# Provided passage:
—————
Shocking Inclusion: A sermon on Mark 7:24-37 and James 2:1-10, 14-17

Mark 7:24-37
James 2:1-10, 14-17

Comedian Mike Birbiglia has a great line. In the early years of his comedy it became a sort of signature line in his particularly vulnerable style of story-telling.  In one version of a set called “My girlfriend’s boyfriend” he’s interrupted a story about a woman he recently dated to talk about the first girl he fell in love with in high school.

I find that when you fall in love, you tend to overlook certain red flags. One of them was that she would say really mean stuff to me, but then she would pull it back. She’d be like, “no one likes you at all. Only kidding.” Or, like, “you’re like a nerd, but you’re not even smart. Just joking.”

Second red flag with Amanda was that she was a liar. And I don’t… I don’t mean that in an offensive way.

The final red flag with Amanda was that she told me not to tell anyone that she was my girlfriend.    

I know. I’m in the future also.1

It’s brilliant. He’s telling a story that sets up a joke, and then he gets to that key plot twist where everyone in the audience is wondering “Does he know how awful that is?”2 And he let’s you into his mind. “I know. I’m in the future also.”
—————
# Problems:
1. Reproduce the part of the sermon that starts with "Second red flag" and goes on through "was my girlfriend.".
2. Write out the lines of the records starting with the line with "The width and height of the screenshot is (1398, 868)." and going on through the line with "Action: pyautogui.click(x=1274, y=536)", and leave the pictures out of your answer.

# Data for the task:
—————
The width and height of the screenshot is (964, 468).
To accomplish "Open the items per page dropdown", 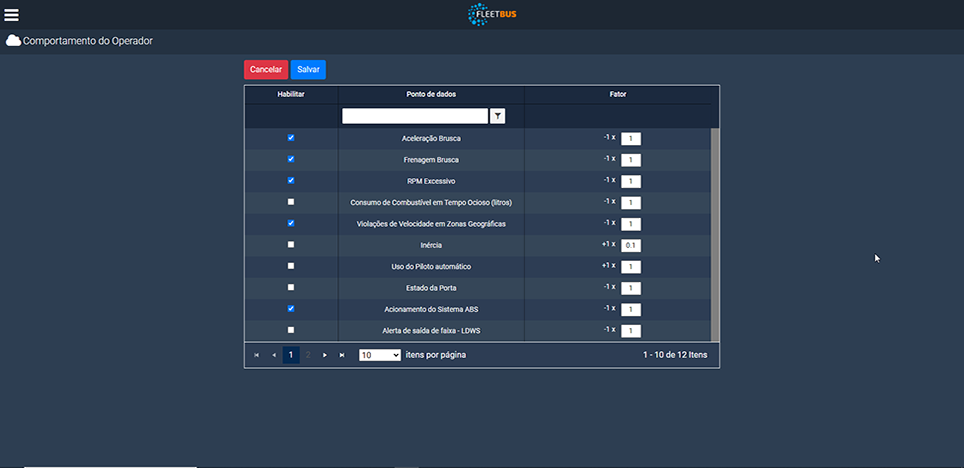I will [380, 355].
—————
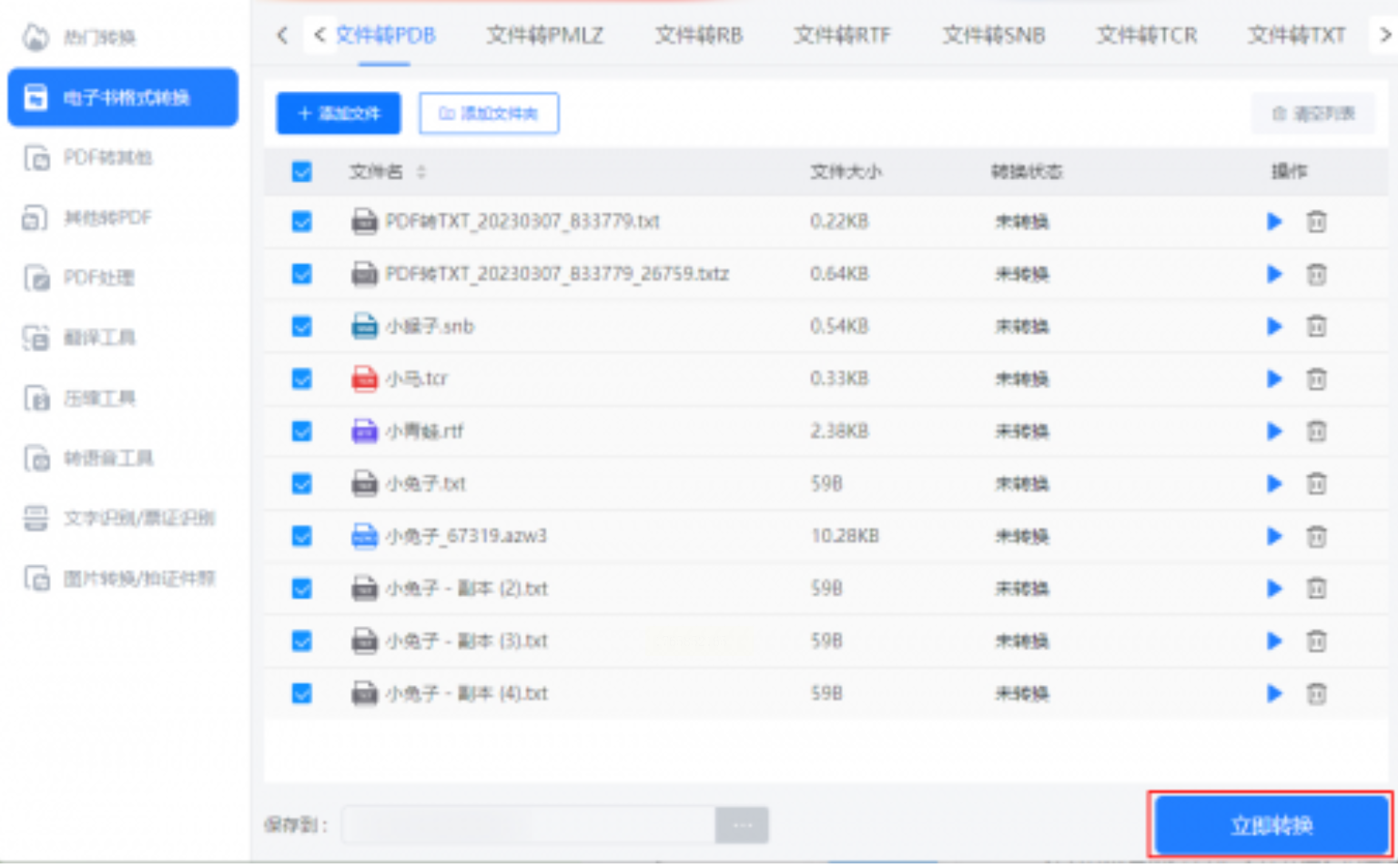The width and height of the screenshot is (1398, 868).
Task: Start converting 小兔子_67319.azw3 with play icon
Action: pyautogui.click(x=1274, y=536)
—————
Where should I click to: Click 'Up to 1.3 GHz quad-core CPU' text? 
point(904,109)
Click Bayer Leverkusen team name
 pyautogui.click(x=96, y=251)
—————
# Answers to the exercises:
1.
Second red flag with Amanda was that she was a liar. And I don’t… I don’t mean that in an offensive way.

The final red flag with Amanda was that she told me not to tell anyone that she was my girlfriend.

2.
The width and height of the screenshot is (1398, 868).
Task: Start converting 小兔子_67319.azw3 with play icon
Action: pyautogui.click(x=1274, y=536)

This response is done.